# [Stated problem]
Copy out the entries verbatim, starting at the line containing "Refine [Refine search] (393, 47)" and ending at the line containing "Releases (99, 383)", both included.
· · ·
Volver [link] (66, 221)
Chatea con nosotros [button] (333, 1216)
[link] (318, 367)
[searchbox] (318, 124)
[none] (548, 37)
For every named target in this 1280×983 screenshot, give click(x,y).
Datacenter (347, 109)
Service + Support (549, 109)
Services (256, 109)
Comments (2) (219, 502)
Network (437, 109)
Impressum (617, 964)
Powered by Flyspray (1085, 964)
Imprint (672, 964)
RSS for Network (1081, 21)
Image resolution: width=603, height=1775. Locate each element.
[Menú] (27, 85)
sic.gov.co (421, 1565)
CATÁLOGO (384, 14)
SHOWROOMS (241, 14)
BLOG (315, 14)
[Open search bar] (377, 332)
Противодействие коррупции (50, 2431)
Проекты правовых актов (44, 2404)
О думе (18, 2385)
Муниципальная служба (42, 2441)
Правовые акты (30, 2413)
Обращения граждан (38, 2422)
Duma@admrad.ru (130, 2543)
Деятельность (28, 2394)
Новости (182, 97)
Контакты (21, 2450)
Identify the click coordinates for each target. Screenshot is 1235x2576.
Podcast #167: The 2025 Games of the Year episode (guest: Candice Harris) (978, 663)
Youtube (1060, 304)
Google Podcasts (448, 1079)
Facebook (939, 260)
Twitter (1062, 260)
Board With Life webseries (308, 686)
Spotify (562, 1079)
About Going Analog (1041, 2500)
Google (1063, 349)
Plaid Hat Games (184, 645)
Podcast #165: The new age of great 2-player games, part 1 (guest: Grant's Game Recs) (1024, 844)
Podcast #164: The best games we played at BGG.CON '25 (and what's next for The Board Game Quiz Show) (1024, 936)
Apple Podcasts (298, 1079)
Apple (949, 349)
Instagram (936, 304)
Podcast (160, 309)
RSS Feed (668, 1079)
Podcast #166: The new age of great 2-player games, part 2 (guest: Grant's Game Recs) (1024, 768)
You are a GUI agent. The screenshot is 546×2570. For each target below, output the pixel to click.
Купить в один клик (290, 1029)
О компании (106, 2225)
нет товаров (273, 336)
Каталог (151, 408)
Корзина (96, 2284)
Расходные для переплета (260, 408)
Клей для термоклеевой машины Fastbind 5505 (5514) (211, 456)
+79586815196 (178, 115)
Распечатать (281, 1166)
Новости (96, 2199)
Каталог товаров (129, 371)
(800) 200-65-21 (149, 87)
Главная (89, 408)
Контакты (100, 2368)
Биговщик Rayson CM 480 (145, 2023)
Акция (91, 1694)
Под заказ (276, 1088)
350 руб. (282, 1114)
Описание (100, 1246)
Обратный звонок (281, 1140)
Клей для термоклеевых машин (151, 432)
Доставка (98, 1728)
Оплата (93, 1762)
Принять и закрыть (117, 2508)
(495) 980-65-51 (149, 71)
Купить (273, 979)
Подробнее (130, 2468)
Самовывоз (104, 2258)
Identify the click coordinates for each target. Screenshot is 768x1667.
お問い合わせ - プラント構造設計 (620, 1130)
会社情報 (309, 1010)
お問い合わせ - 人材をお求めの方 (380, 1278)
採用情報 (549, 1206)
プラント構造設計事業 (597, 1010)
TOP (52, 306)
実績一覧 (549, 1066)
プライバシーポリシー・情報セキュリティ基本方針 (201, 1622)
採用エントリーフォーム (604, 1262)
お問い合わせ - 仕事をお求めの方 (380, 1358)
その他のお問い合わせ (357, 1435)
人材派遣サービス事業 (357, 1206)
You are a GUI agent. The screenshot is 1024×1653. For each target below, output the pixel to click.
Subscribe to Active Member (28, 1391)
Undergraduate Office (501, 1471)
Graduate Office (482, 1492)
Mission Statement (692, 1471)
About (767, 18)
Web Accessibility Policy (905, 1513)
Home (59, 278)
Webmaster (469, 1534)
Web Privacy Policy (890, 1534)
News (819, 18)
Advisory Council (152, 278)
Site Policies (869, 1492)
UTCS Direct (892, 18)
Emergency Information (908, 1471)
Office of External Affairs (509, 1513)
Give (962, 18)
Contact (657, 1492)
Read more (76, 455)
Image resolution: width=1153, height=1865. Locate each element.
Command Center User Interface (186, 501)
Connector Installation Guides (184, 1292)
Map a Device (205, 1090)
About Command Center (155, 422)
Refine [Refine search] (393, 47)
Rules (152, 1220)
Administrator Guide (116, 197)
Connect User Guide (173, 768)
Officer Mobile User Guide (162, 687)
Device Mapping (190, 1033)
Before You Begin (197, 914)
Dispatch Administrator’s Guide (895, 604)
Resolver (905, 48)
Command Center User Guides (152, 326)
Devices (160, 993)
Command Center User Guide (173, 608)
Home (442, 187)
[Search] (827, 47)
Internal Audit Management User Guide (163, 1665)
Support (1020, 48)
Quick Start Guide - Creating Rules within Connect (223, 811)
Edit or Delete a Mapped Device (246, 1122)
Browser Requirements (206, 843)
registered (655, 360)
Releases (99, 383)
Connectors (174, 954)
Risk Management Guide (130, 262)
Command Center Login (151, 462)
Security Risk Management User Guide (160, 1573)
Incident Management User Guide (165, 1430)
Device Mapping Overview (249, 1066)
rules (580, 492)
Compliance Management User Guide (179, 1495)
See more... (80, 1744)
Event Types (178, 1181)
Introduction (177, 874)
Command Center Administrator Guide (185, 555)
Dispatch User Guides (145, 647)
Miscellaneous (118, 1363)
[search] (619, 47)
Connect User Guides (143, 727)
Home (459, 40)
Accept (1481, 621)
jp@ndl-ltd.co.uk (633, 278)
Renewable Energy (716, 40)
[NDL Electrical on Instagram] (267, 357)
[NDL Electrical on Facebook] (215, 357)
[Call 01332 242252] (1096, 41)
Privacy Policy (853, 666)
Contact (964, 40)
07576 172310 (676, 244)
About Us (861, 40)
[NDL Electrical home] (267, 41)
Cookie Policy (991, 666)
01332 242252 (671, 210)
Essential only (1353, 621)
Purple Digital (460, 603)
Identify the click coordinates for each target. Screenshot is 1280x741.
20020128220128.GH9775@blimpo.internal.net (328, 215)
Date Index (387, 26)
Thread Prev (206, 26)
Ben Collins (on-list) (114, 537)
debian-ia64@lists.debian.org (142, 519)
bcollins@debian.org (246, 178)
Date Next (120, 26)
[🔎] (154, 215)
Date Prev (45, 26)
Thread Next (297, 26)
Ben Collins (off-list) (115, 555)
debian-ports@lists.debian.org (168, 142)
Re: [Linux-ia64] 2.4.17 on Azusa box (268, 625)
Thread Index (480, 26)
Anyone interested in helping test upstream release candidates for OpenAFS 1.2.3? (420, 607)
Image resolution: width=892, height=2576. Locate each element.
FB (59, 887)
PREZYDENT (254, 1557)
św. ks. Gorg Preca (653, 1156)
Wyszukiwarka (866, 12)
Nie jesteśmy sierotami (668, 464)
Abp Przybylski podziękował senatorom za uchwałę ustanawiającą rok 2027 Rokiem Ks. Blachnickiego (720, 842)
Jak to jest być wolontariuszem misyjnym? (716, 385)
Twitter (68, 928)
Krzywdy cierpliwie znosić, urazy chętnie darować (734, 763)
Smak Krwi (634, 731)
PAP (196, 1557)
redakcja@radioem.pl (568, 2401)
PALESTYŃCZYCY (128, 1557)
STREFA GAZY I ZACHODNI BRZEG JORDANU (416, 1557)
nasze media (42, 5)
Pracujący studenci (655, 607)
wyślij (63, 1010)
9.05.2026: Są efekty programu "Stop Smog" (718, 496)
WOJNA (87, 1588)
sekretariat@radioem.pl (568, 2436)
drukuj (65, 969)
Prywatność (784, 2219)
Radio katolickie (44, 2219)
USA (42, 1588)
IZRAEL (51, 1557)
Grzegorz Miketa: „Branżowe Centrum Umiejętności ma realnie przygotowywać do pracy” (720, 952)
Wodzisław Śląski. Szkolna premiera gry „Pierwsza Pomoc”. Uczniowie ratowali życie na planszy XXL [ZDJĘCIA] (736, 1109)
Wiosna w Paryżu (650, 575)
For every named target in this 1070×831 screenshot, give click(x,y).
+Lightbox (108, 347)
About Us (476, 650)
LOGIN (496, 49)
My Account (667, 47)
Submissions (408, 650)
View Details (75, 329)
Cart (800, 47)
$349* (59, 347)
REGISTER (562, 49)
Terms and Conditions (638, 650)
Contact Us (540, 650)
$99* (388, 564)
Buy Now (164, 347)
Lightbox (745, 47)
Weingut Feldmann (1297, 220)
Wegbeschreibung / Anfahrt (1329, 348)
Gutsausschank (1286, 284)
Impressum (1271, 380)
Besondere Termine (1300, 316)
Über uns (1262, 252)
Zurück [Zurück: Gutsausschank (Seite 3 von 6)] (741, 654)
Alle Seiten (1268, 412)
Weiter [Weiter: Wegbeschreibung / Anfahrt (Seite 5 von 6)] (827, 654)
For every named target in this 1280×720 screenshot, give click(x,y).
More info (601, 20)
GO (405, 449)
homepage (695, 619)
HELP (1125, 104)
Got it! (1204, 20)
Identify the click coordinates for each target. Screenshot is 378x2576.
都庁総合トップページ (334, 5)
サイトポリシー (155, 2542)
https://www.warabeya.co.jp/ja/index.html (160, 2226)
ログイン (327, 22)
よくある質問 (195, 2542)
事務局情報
· · ·
# [Written solution]
Refine [Refine search] (393, 47)
Rules (152, 1220)
Administrator Guide (116, 197)
Connect User Guide (173, 768)
Officer Mobile User Guide (162, 687)
Device Mapping (190, 1033)
Before You Begin (197, 914)
Dispatch Administrator’s Guide (895, 604)
Resolver (905, 48)
Command Center User Guides (152, 326)
Devices (160, 993)
Command Center User Guide (173, 608)
Home (442, 187)
[Search] (827, 47)
Internal Audit Management User Guide (163, 1665)
Support (1020, 48)
Quick Start Guide - Creating Rules within Connect (223, 811)
Edit or Delete a Mapped Device (246, 1122)
Browser Requirements (206, 843)
registered (655, 360)
Releases (99, 383)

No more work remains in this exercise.